Unter mentaler Fitness versteht man die optimale Leistungsfähigkeit des Gehirns, die von unterschiedlichen Faktoren wie zum Beispiel Gedächtnis, Kreativität, Konzentration und emotionaler Intelligenz abhängig ist. Grundlage ist die vielseitige Förderung des Gehirns mit abwechslungsreichen Impulsen, die neue Denkstrukturen fordern. Es geht darum, eingefahrene Denkmuster aufzubrechen, statt Routinen neue Bereiche anzugehen und sprichwörtlich neue (Nerven-)Pfade im Gehirn zu schaffen.

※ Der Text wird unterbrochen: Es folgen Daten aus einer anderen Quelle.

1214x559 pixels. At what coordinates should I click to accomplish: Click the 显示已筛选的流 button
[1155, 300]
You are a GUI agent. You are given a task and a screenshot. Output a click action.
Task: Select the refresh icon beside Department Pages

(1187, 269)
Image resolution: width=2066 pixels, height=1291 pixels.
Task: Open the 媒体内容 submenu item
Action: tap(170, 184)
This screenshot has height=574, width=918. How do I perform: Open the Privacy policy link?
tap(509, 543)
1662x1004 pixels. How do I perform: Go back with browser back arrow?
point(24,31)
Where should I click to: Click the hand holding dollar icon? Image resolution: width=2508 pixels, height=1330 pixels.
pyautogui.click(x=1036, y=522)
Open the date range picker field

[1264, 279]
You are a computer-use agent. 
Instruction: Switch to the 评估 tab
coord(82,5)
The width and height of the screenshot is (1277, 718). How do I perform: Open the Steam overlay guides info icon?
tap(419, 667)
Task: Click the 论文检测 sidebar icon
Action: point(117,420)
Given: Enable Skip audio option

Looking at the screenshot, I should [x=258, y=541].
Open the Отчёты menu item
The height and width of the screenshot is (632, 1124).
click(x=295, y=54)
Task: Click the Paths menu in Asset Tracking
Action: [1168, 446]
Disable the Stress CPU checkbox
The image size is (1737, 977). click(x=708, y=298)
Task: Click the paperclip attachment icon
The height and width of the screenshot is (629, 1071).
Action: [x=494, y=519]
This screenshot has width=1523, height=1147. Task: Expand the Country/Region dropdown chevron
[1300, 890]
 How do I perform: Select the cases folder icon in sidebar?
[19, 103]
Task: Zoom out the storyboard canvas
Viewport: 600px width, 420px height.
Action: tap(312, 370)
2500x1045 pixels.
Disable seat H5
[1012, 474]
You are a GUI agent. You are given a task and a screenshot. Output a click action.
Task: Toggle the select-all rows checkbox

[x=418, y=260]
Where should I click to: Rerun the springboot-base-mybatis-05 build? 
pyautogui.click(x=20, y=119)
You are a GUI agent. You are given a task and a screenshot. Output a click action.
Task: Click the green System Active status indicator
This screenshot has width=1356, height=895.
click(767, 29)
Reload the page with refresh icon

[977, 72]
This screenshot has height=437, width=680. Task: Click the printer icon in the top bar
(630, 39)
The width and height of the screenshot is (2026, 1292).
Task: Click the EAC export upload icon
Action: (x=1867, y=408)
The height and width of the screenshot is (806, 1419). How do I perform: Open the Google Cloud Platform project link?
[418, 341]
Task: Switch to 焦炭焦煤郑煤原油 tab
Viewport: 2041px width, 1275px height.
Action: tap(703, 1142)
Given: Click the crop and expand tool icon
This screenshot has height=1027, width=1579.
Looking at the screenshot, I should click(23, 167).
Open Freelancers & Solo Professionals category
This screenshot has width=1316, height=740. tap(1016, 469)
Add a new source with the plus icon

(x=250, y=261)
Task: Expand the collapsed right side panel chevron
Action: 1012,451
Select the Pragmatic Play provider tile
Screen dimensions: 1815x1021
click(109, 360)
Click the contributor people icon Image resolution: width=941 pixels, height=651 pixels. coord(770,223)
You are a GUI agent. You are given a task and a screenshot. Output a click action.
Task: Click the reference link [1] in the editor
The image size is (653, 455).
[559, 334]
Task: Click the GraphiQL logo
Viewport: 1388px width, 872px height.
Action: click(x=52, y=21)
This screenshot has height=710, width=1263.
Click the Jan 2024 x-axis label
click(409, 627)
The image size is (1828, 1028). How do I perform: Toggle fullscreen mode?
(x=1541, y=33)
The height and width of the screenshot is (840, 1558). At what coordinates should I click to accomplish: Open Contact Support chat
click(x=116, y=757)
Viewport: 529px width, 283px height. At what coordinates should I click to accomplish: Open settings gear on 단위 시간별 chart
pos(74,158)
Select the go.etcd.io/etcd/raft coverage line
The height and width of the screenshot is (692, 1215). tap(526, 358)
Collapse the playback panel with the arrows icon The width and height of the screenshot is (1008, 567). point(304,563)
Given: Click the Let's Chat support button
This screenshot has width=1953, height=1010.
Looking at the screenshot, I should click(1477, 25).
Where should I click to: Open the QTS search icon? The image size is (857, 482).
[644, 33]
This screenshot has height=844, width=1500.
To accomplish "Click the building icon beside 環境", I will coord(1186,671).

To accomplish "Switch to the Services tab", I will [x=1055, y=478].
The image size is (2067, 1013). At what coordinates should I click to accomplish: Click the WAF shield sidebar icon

Unser Gehirn besteht aus über 100 Milliarden Nervenzellen und noch mehr Kontakten zwischen den Zellen – ein enormes Potenzial für Denkleistungen. Werden die Nervenzellen nicht regelmäßig beansprucht, bilden sie sich zurück, was sich beispielsweise durch Konzentrationsprobleme äußern kann. Daher sollte mentales Training auch dauerhaft in den Alltag integriert werden, genauso wie Bewegung und eine ausgewogene Ernährung.

In der heutigen Zeit müssen wir sehr viele Reize verarbeiten, die unser Gehirn fordern. Auch wenn sich mentale Fitness im Kopf abspielt, so sollte auch der Körper nicht außer Acht gelassen werden. Bewegung und Sport, also körperliche Anstrengungen, sorgen durch einen erhöhten Blutdruck für eine gesteigerte Durchblutung auch in der Hirnregion. Ebenso wie der Sportler auf die Zufuhr von ausreichend Mineralwasser angewiesen ist, so ist auch der Gehirnjogger nur leistungsfähig, wenn sein Körper hydriert ist. Wassermangel führt zu einem dickflüssigeren Blut, das Sauerstoff und Nährstoffe nicht mehr optimal transportieren kann. Dies macht sich besonders in unserem Kopf bemerkbar, der mit Konzentrationsschwäche, Abgeschlagenheit und Kopfschmerzen auf den Mangelzustand aufmerksam macht. Eine gute Durchblutung und damit einhergehend eine ausreichende Menge Wasser im Blut sind für ein funktionstüchtiges Gehirn essenziell.
Damit Beeinträchtigungen der mentalen Fitness wie Konzentrationsstörungen gar nicht erst auftreten, ist es empfehlenswert, sich darauf zu trainieren, jeden Tag ausreichend Mineralwasser zu trinken. Am besten sollte man sich zur Gewohnheit machen, schon morgens die Wasserflaschen bereitzustellen, und immer eine kleine Mineralwasserflasche bei sich zu tragen, wenn man unterwegs ist. So ist das Wasser immer präsent. Auch Post-its mit einer Trinkerinnerung oder die Gewohnheit, zu jeder vollen Stunde etwas zu trinken, schaffen Routinen für mehr Mineralwasserkonsum.